## BEGIN Exercise input
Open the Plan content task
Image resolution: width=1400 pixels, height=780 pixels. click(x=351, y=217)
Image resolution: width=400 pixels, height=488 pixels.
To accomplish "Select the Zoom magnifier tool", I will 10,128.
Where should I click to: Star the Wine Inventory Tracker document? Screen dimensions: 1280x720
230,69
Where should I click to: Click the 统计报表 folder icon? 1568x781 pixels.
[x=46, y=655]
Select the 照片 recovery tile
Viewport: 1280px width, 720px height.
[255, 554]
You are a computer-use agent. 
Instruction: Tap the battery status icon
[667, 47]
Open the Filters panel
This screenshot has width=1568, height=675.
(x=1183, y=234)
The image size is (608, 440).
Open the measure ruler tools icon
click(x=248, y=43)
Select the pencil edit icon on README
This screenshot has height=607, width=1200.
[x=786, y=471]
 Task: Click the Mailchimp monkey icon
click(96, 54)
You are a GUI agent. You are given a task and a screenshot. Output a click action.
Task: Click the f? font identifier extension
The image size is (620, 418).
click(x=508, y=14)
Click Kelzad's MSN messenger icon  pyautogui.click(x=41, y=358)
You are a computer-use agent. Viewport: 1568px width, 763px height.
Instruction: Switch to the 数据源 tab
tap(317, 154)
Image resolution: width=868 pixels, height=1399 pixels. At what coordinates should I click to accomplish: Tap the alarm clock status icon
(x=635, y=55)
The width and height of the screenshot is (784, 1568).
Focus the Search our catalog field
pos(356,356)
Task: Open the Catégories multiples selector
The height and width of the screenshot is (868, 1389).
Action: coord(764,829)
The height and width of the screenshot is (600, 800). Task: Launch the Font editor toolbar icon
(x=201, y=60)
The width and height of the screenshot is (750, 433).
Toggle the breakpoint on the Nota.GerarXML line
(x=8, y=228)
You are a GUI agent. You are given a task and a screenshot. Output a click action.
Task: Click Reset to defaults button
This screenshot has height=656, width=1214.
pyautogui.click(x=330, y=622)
## END Exercise input
#### [Exercise objective]
Convert the items into a two-column CSV with the headers instruction and answer, one row per item, with each field in quotation marks and line breaks replaced by spaces. Start at the line that contains "The height and width of the screenshot is (600, 800)." and stop after the line that contains "(x=8, y=228)".

#### [Solution for this task]
instruction,answer
"The height and width of the screenshot is (600, 800). Task: Launch the Font editor toolbar icon","(x=201, y=60)"
"The width and height of the screenshot is (750, 433). Toggle the breakpoint on the Nota.GerarXML line","(x=8, y=228)"